Eternal Adventure : The Forgotten Journey Of The Elves

farjana aranaz
Chapter #11

Senyum yang Kembali

Alaric dan Zanuba berjalan beriringan melalui jalan setapak yang dikelilingi oleh pepohonan rindang. Cuaca hari itu sangat cerah, dan sinar matahari yang lembut menghangatkan mereka seakan memberikan sedikit kenyamanan setelah kejadian-kejadian berat yang mereka alami. Angin berbisik lembut, membelai dedaunan yang rimbun dan menggoyang ranting-ranting. Namun, suasana hati Zanuba tidak secerah hari itu. Wajahnya tetap kusam dan tatapannya hampa, tenggelam dalam duka setelah kehilangan Harith, satu-satunya orang yang melindunginya.

Alaric, yang biasanya ceria dan penuh dengan tingkah laku konyol, merasa sedikit canggung. Dia memang bukan tipe orang yang pandai menghibur orang lain, apalagi seorang anak kecil yang baru saja kehilangan orang terdekatnya. Berkali-kali, dia mencuri pandang ke arah Zanuba, berharap bisa menemukan celah untuk berbicara atau sekadar melemparkan lelucon konyol. Namun, setiap kali dia melirik, yang ditemukannya hanyalah ekspresi muram Zanuba.

Dengan wajah kebingungan yang tak tertahankan, Alaric akhirnya memutuskan untuk mengajak Zanuba berhenti sejenak. "Bagaimana kalau kita istirahat sebentar di tepi danau?" tanyanya, berusaha terdengar ceria meski di dalam hatinya sedikit gelisah.

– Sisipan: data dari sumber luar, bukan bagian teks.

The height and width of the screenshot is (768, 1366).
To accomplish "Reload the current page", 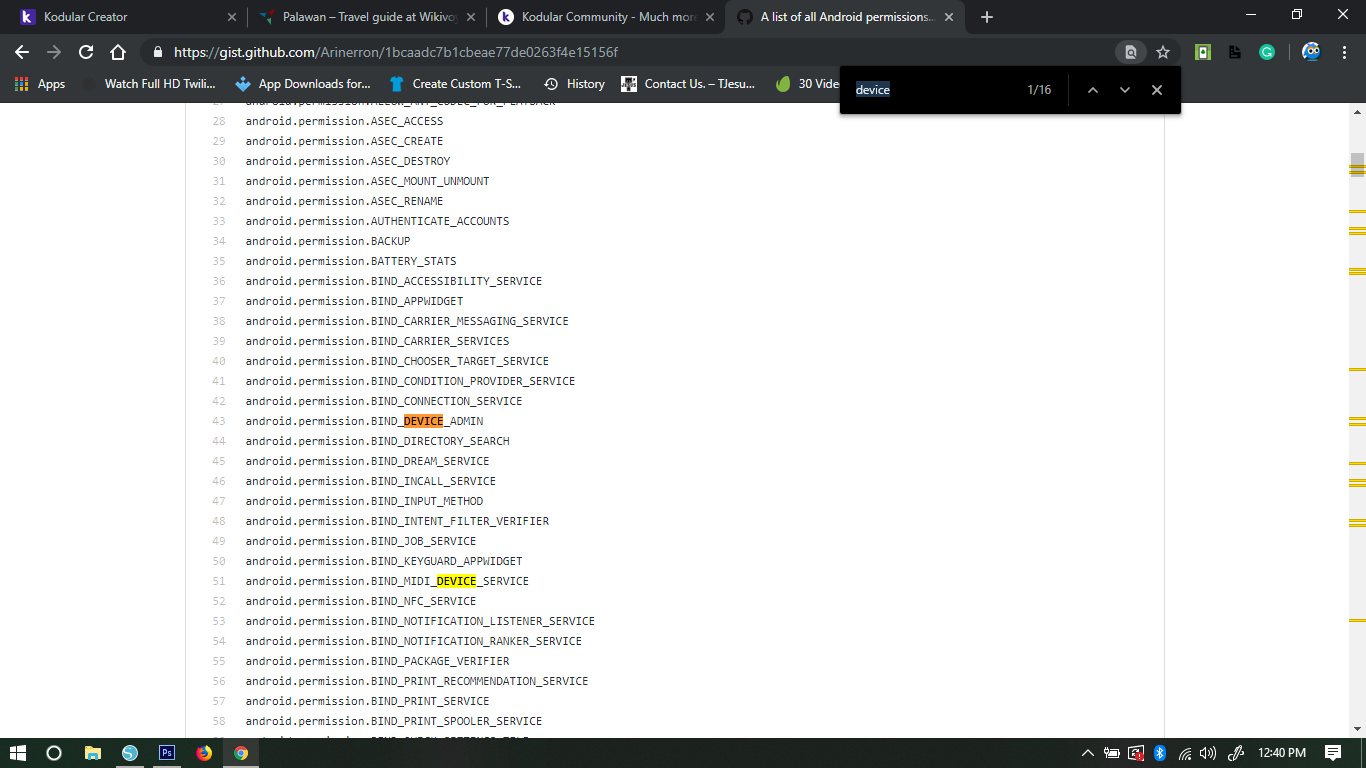I will click(x=86, y=52).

Zanuba hanya mengangguk tanpa berkata apa-apa. Ia mengikuti Alaric tanpa banyak reaksi, berjalan seolah-olah tidak benar-benar berada di tempat itu.

Di tepi danau, Alaric mengambil botol air dari kantongnya dan mulai minum, sementara Zanuba duduk di sebelahnya, tetap tenggelam dalam diamnya. Alaric mengerutkan kening, merasa frustrasi dengan situasi itu. "Aku ini penyihir yang sudah hidup ratusan tahun, tapi kenapa menghibur seorang anak kecil terasa lebih sulit daripada bertarung melawan Tigeria?" gumamnya dalam hati.

Alaric kemudian memutuskan untuk mengambil pendekatan lain. Jika percakapan tidak berhasil, mungkin sedikit sihir akan membantu. Dengan cepat, dia menggerakkan tangannya, merapalkan mantra, dan memanggil sesosok golem batu besar yang muncul dari tanah dengan gemuruh.

Sosok golem itu tinggi dan besar, terbuat dari batu yang keras. Alaric menatap Zanuba dengan harapan bahwa pertunjukan kecilnya ini bisa mengalihkan perhatiannya dari kesedihannya. "Lihat, Zanuba!" serunya penuh semangat, "Aku menyuruh golem ini membuat istana pasir untukmu!"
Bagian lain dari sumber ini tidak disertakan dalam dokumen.